Artificial intelligence
Fraser Health named runner-up in Gartner awards
May 13, 2026
SURREY, BC – At Fraser Health, the Centre for Advanced Analytics, Data Science and Innovation (CAADSI) has developed an AI-enabled decision-support platform that’s designed for reuse across clinical and operational contexts, rather than building isolated point solutions. This work was recognized as a Runner-Up in the 2025 Gartner Eye on Innovation Awards, reflecting a broader shift toward treating AI as a scalable system capability rather than standalone use cases.
“What made this work different was not just the technology – it was how we brought people together around a shared purpose,” said Dr. Dimple Prakash (pictured left), interim executive director at CAADSI. “By combining frontline clinical expertise, data science, and a strong consulting mindset, we were able to co-create solutions that are both practical and scalable. That partnership is what ultimately enables real, lasting impact.”
The initiative was grounded in frontline decision-making needs, including reducing clinician burden, preserving autonomy, and enabling earlier, more proactive actions.
In-house machine learning models generate daily patient demand forecasts with approximately 90% accuracy, providing visibility into anticipated surges and flow pressures.
To translate insight into action, Fraser Health introduced an AI-enabled “what-if” scenario simulator. The tool enables physicians and operational leaders to test scheduling and resourcing strategies, assess alignment with projected demand, and evaluate impacts on patient flow and wait times, augmenting existing systems while maintaining clinician control.
“The real shift is moving from AI as a prediction tool to AI as a decision intelligence engine,” said Dr. Casper Shyr (pictured right), senior director of advanced analytics and data science at CAADSI. “By integrating probabilistic demand forecasting, scenario simulation, and scheduling optimization into a unified platform, we enable teams to model scenarios, quantify trade-offs, and understand system-wide impacts before decisions are made.”

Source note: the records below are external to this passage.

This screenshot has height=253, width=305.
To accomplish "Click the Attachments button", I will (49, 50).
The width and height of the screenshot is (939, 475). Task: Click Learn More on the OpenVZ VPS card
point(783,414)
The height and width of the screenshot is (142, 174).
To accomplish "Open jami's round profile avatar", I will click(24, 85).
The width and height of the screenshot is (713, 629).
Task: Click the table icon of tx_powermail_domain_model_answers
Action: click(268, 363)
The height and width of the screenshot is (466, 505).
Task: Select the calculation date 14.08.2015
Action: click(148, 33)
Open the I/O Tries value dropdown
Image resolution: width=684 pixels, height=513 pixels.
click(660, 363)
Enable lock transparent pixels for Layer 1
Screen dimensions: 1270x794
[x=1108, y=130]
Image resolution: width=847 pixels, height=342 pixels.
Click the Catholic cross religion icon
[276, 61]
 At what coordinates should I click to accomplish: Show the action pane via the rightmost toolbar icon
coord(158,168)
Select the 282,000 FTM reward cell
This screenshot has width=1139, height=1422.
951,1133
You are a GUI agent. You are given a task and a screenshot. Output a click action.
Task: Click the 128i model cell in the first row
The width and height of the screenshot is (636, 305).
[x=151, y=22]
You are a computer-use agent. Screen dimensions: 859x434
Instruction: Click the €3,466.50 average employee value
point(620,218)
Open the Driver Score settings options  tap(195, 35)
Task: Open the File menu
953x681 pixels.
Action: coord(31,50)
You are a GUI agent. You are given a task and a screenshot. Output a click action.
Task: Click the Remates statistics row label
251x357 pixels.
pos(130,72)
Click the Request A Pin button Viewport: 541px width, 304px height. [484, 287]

While initially focused on physician scheduling and patient flow, the work has evolved into an AI-enabled decision intelligence platform that integrates surge forecasting, workforce simulation, patient trajectory modelling, and funding scenario analysis within a single framework. The platform supports operational planning, scenario testing, quality risk monitoring, and system-level simulations, including funding and policy decisions.
Early results indicate measurable improvements, including up to a 50% reduction in wait times, two to three hours saved per physician per week (approximately 20,000 hours annually), and improved predictability in staffing and patient flow. These outcomes highlight that impact is driven not only by predictive accuracy, but by embedding AI into clinical and operational workflows.
As healthcare continues to invest in AI, the challenge is no longer adoption, but scale. The experience at Fraser Health suggests that success depends on building capabilities that integrate directly into decision-making processes. With this shift, AI can move beyond isolated pilots toward sustained, system-wide impact.